Stored records:
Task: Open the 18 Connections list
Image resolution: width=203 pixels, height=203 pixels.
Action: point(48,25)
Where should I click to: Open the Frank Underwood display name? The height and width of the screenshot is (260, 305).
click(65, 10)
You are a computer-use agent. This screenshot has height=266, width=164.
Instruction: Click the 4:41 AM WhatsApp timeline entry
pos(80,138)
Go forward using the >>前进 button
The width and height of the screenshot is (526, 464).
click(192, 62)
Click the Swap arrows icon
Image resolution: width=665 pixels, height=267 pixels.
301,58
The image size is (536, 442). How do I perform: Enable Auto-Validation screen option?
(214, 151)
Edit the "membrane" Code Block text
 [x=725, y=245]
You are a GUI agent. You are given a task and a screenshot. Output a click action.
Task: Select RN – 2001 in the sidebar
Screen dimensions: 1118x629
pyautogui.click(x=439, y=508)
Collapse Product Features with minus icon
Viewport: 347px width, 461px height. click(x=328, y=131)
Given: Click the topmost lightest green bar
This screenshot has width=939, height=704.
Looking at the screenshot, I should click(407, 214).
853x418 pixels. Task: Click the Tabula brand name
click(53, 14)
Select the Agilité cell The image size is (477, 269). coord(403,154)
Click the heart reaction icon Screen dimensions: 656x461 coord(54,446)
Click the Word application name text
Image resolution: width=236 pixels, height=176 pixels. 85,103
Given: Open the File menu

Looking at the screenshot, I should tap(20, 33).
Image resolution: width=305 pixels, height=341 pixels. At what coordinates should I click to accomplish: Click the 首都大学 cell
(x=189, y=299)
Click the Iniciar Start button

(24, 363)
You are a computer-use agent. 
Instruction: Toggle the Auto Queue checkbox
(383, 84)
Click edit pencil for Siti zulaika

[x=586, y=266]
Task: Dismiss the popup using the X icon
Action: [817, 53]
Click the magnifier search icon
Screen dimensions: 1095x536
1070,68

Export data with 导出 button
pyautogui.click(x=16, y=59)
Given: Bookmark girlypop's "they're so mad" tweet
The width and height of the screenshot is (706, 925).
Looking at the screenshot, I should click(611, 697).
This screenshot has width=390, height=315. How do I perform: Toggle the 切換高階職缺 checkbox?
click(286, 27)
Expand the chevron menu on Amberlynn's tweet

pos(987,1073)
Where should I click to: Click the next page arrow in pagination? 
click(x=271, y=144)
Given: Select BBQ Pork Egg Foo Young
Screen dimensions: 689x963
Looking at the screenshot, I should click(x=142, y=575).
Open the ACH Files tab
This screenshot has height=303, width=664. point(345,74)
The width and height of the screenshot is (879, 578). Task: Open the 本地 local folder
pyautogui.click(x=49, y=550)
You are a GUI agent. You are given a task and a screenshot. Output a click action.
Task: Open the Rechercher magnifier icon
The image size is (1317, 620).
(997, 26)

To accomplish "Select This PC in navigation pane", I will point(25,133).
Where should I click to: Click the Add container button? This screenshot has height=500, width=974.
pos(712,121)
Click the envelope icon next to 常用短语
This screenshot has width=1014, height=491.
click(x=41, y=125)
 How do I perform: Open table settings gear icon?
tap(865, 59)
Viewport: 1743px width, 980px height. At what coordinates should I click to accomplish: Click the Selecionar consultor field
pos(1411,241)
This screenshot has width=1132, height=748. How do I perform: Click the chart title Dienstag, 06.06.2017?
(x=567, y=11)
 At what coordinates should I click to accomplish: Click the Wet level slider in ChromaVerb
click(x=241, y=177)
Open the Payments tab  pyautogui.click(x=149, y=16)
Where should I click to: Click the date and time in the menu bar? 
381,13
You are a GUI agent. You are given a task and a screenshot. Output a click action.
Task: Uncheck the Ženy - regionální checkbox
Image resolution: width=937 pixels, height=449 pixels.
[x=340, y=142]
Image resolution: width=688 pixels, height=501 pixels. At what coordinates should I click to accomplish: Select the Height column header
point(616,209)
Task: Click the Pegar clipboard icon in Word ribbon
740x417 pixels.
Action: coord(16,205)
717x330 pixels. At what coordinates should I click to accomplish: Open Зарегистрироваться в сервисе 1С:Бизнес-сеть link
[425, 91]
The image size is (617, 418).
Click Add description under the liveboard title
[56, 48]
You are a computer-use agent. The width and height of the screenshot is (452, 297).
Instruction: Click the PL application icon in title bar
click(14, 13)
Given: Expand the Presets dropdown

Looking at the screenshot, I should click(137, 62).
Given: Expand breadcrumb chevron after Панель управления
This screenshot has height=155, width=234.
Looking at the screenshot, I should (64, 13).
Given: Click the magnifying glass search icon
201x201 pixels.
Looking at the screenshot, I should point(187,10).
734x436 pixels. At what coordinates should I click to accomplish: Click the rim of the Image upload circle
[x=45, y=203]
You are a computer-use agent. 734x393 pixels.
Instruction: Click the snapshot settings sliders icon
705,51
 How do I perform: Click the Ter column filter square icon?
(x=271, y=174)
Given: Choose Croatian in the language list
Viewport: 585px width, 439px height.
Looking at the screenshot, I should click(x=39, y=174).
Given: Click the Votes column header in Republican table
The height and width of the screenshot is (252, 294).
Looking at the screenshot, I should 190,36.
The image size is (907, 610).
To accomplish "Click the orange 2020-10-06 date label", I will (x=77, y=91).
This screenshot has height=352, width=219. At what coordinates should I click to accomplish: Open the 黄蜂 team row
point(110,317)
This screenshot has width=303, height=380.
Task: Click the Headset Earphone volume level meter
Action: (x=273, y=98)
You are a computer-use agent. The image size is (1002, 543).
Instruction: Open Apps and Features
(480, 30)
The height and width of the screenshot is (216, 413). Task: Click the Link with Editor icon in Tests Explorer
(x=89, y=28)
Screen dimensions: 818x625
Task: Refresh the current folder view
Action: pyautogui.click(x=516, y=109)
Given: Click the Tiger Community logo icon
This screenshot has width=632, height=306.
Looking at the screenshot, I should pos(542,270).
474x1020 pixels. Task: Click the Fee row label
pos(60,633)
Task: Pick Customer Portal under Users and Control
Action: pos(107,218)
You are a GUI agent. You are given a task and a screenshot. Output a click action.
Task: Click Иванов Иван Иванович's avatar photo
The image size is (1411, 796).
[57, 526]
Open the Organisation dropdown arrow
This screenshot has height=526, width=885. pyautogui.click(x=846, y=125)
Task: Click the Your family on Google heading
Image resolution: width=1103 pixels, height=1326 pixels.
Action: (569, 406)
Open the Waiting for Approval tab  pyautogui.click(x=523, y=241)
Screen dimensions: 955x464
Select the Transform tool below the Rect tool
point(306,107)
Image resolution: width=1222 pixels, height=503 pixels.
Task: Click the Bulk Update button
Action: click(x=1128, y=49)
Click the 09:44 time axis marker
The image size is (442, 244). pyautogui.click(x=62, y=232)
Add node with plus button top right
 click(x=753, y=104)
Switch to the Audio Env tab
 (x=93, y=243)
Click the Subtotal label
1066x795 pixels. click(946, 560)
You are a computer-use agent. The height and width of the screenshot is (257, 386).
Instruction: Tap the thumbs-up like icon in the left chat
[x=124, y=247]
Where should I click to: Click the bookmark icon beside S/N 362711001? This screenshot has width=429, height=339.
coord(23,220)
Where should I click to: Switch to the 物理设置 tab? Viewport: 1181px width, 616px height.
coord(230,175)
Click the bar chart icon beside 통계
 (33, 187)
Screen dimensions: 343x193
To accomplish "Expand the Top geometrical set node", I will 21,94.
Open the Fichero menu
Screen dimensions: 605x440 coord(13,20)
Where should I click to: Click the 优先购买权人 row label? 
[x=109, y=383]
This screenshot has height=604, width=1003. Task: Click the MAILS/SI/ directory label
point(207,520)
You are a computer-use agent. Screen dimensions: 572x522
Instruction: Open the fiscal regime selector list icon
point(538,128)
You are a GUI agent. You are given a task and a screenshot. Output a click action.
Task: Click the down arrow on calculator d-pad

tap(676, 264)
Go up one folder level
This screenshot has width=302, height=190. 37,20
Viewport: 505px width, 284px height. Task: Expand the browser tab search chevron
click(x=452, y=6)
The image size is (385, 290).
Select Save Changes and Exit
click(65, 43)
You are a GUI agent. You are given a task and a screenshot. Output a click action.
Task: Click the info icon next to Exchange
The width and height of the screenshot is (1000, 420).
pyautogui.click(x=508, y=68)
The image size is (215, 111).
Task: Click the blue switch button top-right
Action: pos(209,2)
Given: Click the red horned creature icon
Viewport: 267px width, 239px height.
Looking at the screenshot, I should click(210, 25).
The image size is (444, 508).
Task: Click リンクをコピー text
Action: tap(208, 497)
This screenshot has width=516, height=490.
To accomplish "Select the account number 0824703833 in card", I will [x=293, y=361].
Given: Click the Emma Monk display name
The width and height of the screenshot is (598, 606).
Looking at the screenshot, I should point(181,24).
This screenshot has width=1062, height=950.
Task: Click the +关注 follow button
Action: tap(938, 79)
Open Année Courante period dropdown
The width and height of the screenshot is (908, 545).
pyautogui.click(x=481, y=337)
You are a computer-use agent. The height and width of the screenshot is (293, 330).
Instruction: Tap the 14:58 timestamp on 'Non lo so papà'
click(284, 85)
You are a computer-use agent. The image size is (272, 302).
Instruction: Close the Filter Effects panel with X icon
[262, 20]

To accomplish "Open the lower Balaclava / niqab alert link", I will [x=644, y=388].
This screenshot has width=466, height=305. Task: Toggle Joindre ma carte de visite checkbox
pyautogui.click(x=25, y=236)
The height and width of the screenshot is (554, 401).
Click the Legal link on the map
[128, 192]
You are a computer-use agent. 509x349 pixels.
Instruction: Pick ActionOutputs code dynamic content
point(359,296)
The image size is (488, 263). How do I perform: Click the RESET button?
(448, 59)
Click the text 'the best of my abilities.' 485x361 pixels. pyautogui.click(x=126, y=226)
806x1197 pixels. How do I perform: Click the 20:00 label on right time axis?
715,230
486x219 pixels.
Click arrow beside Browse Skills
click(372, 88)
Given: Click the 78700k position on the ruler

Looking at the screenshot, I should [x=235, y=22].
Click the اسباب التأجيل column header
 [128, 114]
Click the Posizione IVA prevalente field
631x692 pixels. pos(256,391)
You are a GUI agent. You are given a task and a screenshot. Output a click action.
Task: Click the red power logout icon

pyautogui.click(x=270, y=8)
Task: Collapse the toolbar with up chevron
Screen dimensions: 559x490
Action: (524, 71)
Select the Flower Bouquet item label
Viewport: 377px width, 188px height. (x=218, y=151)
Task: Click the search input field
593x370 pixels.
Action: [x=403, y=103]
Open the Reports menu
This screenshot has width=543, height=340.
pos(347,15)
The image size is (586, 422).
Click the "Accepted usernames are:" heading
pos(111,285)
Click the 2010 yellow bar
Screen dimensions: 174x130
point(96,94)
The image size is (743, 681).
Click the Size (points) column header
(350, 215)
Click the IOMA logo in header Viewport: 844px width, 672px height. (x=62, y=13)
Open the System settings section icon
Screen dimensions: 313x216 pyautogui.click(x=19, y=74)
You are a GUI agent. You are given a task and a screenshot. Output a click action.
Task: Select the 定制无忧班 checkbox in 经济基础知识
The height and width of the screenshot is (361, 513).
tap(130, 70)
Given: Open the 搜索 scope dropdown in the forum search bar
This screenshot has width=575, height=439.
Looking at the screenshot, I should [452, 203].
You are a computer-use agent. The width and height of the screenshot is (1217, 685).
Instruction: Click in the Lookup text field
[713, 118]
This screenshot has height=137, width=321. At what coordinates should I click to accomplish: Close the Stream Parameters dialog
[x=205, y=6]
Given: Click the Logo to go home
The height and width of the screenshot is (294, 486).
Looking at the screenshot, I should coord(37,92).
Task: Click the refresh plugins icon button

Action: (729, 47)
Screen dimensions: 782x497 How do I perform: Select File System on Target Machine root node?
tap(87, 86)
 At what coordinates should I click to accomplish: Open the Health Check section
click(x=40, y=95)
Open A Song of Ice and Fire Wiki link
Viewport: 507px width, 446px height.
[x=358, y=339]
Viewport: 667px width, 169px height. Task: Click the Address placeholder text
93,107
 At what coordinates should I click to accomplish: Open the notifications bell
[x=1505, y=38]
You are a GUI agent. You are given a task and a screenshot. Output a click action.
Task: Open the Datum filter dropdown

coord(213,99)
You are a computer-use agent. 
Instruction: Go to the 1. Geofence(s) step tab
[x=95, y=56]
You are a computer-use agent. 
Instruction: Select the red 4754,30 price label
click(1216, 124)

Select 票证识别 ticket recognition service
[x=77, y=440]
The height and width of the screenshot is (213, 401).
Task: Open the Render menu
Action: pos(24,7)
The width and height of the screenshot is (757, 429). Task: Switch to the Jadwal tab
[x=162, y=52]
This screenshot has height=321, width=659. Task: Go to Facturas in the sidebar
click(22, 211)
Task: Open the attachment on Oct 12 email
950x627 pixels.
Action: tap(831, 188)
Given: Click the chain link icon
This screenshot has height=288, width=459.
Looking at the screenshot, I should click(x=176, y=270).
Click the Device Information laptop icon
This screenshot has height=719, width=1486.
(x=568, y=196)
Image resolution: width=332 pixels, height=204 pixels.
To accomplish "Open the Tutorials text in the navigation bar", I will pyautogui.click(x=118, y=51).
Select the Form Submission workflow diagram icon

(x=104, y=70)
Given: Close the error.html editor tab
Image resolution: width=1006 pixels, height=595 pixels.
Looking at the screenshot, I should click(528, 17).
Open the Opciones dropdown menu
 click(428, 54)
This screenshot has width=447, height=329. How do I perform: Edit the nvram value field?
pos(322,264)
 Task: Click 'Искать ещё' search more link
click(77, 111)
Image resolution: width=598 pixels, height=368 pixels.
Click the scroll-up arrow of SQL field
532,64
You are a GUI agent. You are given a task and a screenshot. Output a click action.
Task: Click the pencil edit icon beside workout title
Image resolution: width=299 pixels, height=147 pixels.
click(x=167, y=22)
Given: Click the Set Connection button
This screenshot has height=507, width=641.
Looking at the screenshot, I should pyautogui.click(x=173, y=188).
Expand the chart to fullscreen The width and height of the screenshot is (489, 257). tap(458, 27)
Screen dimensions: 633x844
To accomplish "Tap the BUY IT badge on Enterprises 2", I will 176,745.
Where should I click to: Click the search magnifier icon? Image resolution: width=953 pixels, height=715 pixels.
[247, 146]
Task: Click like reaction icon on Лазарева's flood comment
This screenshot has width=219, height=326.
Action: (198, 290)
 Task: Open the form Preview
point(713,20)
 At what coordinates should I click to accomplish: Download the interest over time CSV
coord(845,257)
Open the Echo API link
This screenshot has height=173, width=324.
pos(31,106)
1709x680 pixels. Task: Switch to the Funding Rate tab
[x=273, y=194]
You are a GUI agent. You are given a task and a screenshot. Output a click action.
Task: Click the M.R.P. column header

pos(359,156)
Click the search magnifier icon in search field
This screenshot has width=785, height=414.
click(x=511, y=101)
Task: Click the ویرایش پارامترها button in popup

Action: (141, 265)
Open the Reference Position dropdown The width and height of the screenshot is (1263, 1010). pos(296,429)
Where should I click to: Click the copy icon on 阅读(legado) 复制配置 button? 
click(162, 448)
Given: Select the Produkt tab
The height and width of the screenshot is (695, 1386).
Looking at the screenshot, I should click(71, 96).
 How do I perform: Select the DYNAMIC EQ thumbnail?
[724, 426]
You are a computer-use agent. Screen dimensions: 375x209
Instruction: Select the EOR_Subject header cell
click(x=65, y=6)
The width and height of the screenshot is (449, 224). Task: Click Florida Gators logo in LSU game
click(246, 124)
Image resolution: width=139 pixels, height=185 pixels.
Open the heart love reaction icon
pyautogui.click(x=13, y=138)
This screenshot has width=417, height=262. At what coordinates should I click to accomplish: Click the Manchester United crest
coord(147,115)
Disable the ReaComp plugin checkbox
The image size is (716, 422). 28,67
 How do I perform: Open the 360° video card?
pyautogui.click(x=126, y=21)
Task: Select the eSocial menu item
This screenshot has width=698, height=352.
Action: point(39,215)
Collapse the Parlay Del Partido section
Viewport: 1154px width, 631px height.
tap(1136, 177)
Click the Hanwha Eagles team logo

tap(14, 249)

• **Aim of the task**: For this exercise, copy every line of the data that holds "will".

• **The answer**:
To accomplish "Select This PC in navigation pane", I will point(25,133).
To accomplish "Click the orange 2020-10-06 date label", I will (x=77, y=91).
To accomplish "Expand the Top geometrical set node", I will 21,94.
To accomplish "Select the account number 0824703833 in card", I will [x=293, y=361].
To accomplish "Open the lower Balaclava / niqab alert link", I will [x=644, y=388].
To accomplish "Open the Tutorials text in the navigation bar", I will pyautogui.click(x=118, y=51).
To accomplish "Tap the BUY IT badge on Enterprises 2", I will 176,745.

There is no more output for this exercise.